** Opening Supplied data block **

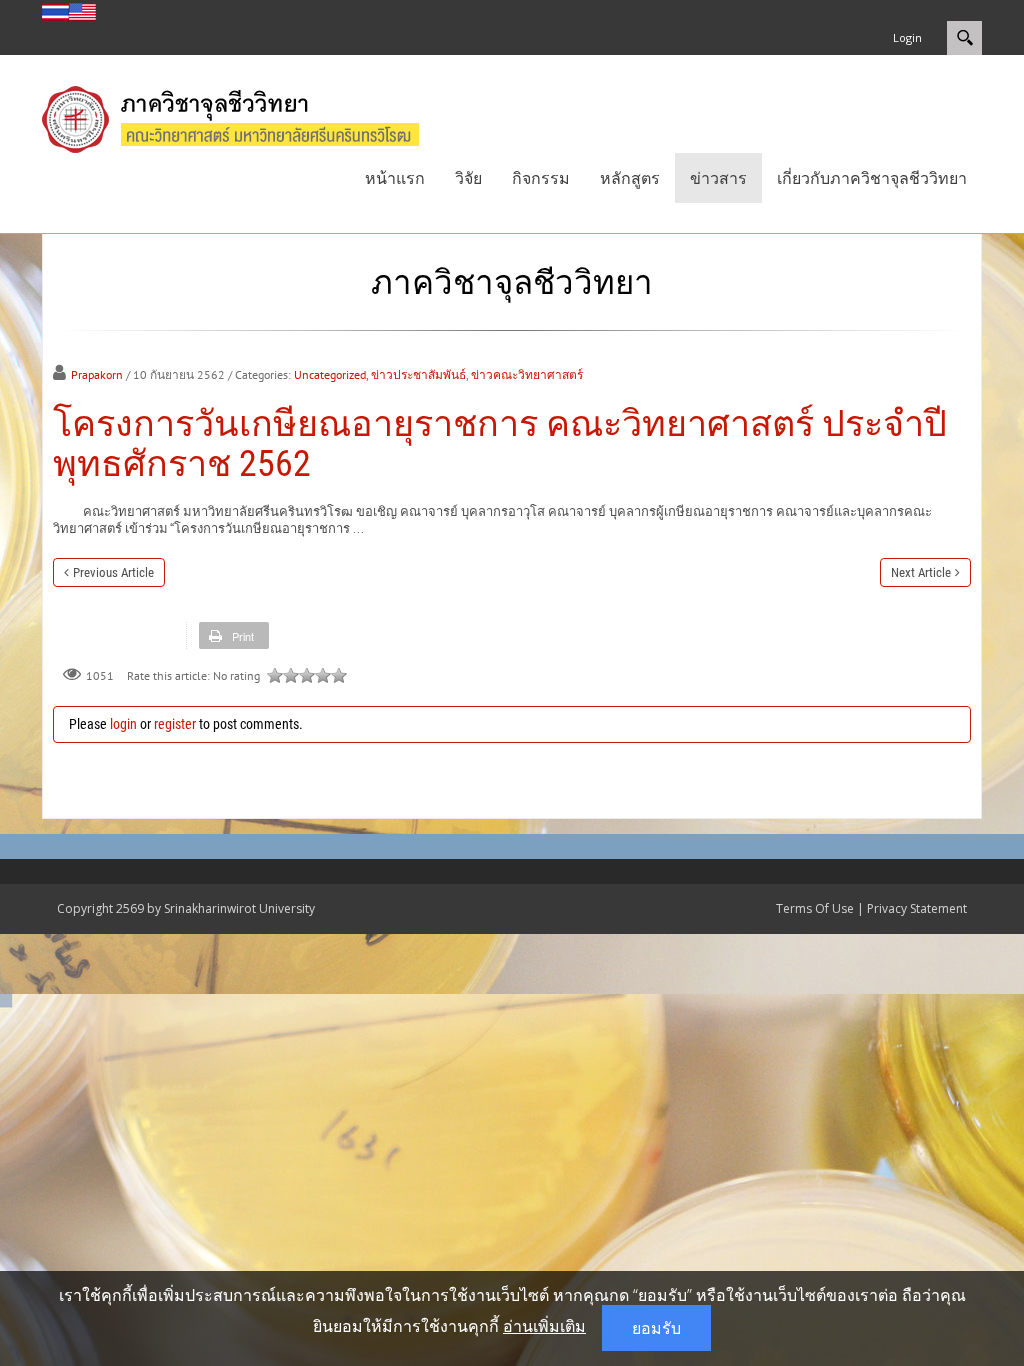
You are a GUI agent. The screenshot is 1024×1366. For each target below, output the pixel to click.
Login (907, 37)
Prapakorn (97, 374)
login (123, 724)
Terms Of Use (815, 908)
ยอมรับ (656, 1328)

** Closing Supplied data block **
** Opening Supplied data block **

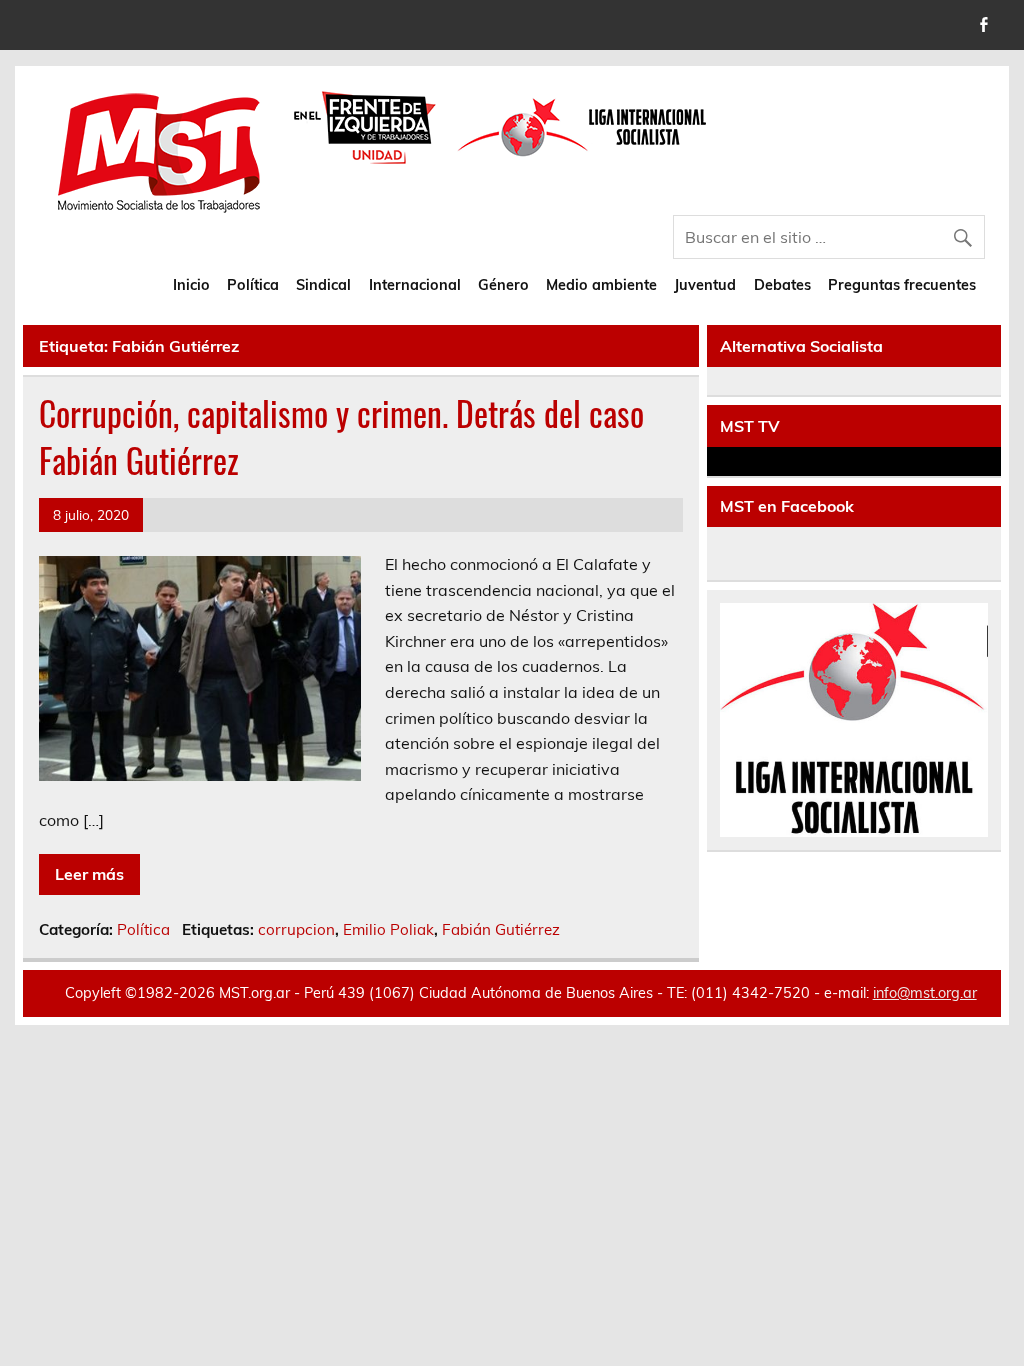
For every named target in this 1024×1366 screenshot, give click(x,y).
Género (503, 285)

** Closing Supplied data block **

> **Problem statement**: Show me every line of the entries above that holds "target".

> **Answer box**:
You are a GUI agent. The screenshot is 1024×1366. For each target below, output the pixel to click.
For every named target in this 1024×1366 screenshot, give click(x,y).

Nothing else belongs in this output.